Task input START

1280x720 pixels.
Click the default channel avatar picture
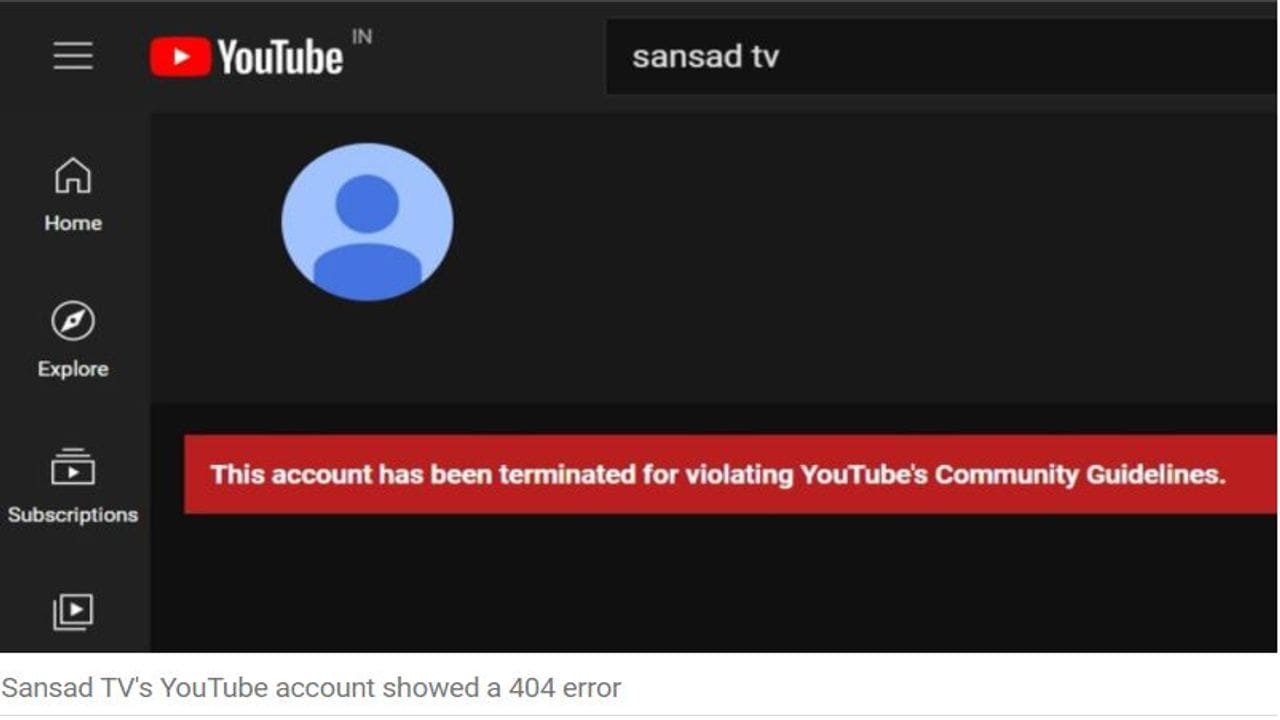tap(367, 222)
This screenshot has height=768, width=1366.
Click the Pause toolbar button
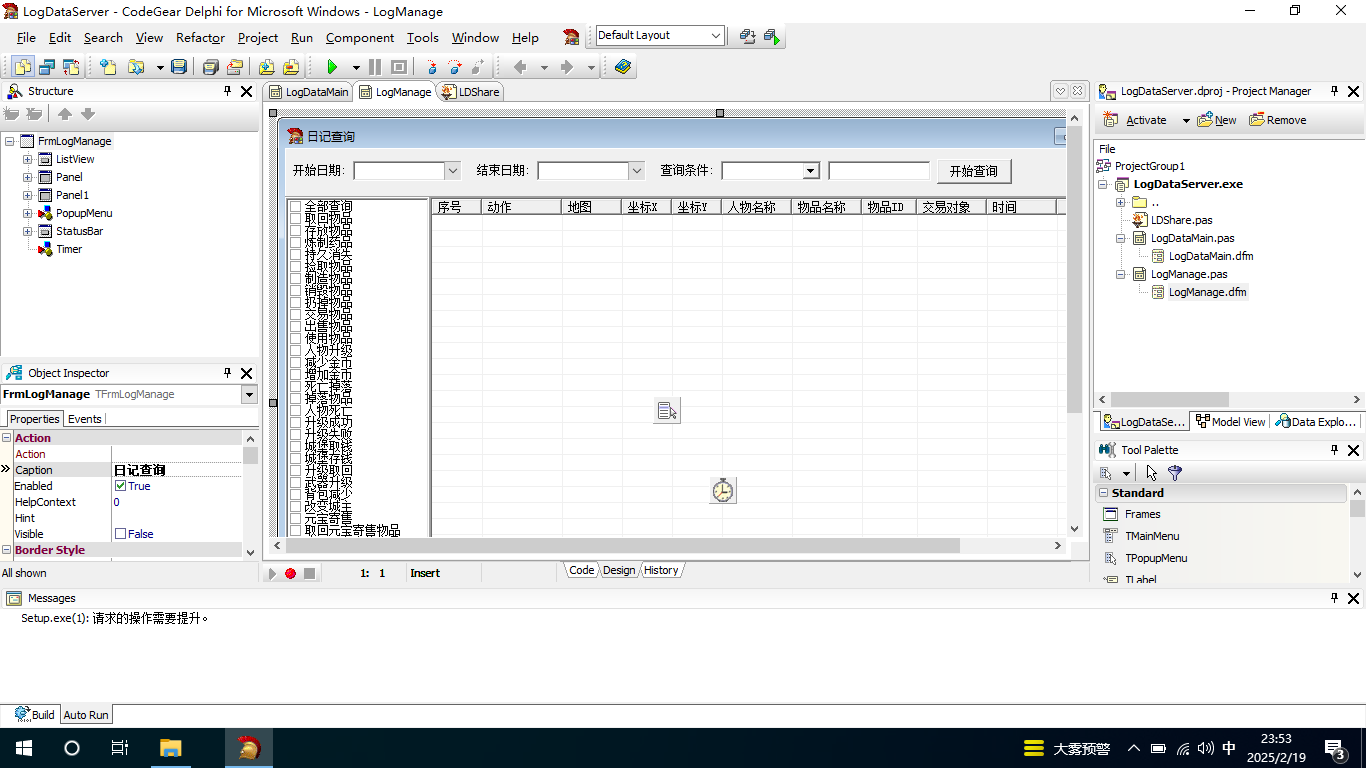pyautogui.click(x=375, y=67)
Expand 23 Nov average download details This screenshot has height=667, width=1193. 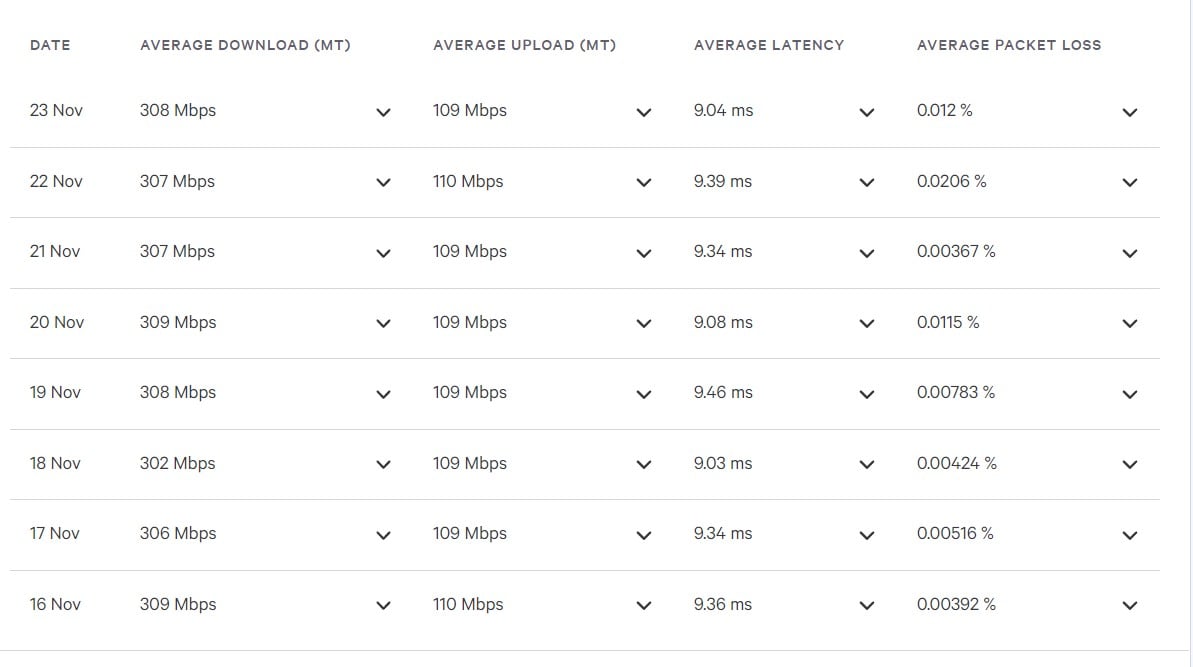[383, 113]
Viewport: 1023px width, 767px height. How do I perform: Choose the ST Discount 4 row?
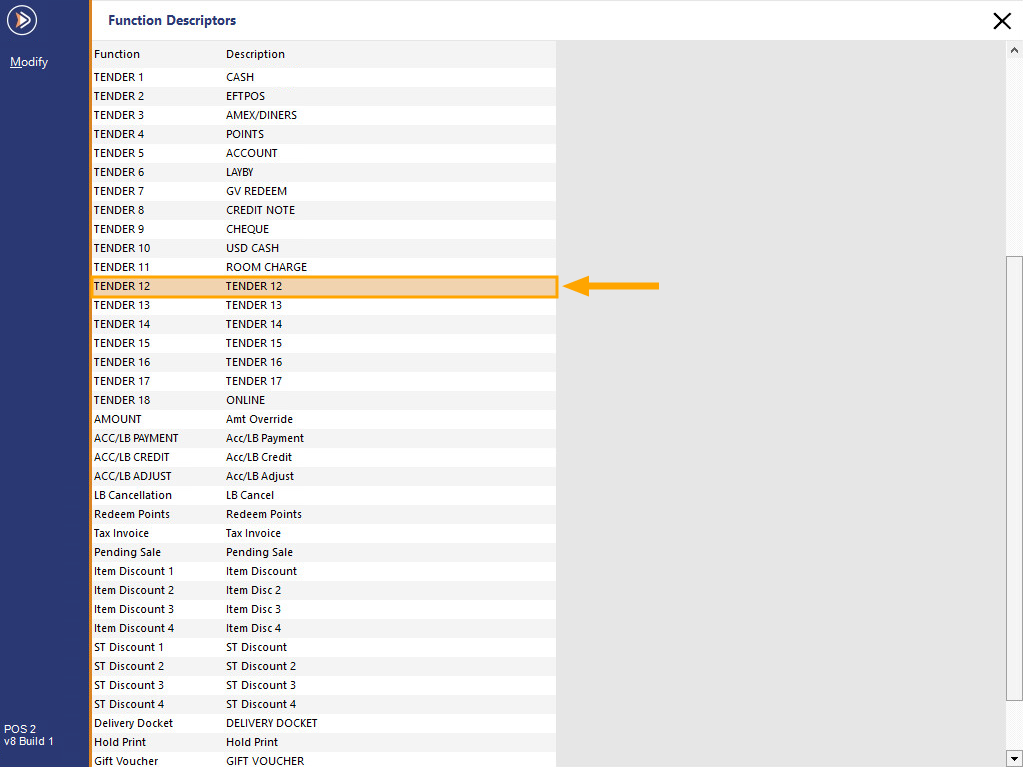323,704
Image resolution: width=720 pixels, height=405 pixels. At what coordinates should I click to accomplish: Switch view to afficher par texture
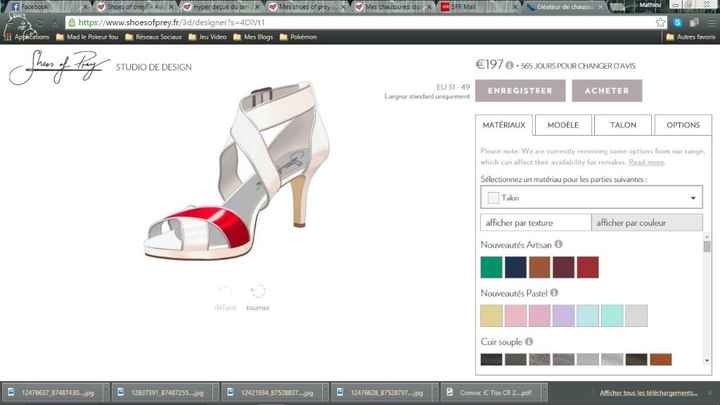coord(535,222)
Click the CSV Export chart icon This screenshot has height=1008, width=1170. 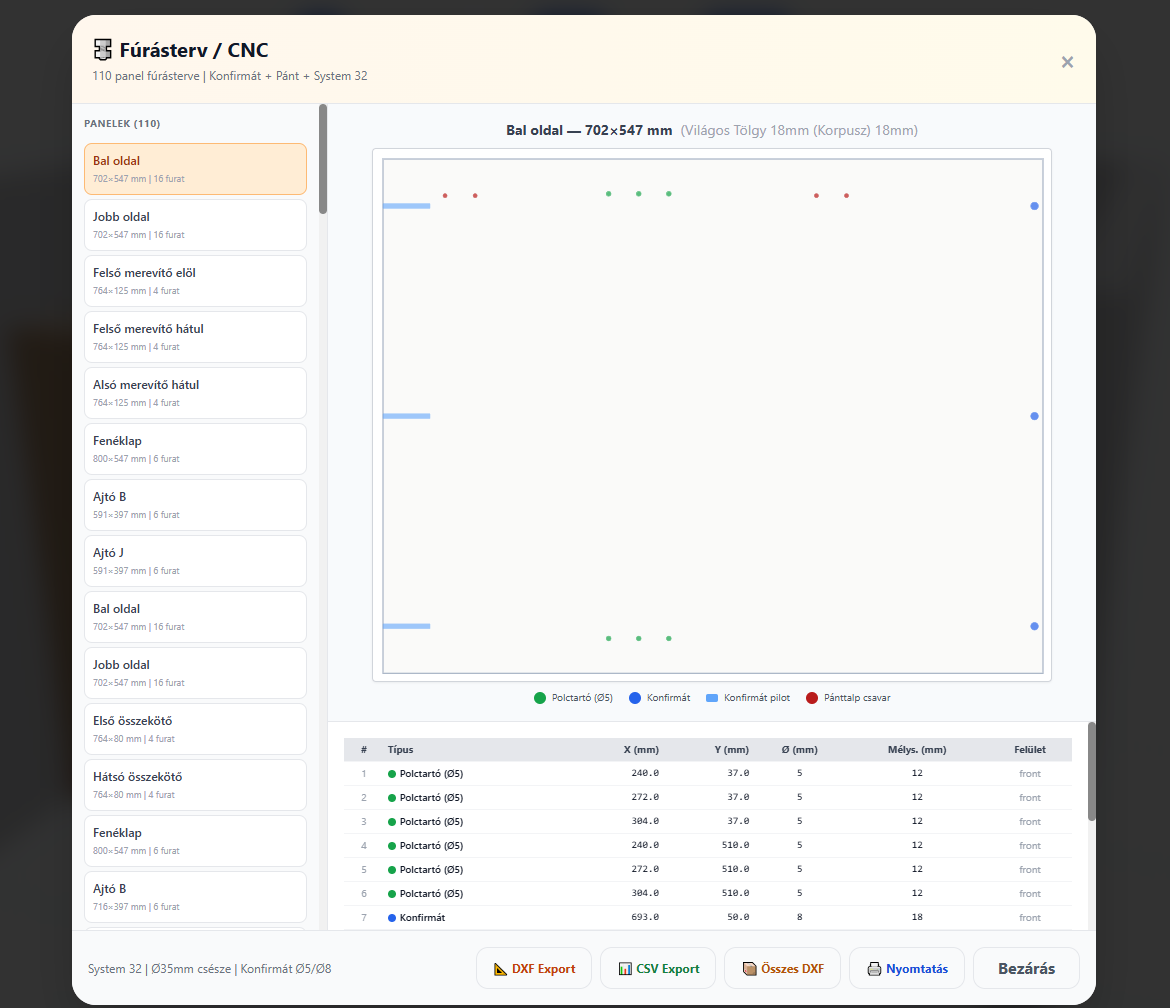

Task input END

From the line containing "Image resolution: width=720" through the last line of the entries, copy each line exactly and only those, skipping all pictures.

*Output of the exercise*
Image resolution: width=720 pixels, height=405 pixels. At what coordinates should I click to accomplish: Switch view to afficher par texture
coord(535,222)
Click the CSV Export chart icon This screenshot has height=1008, width=1170. 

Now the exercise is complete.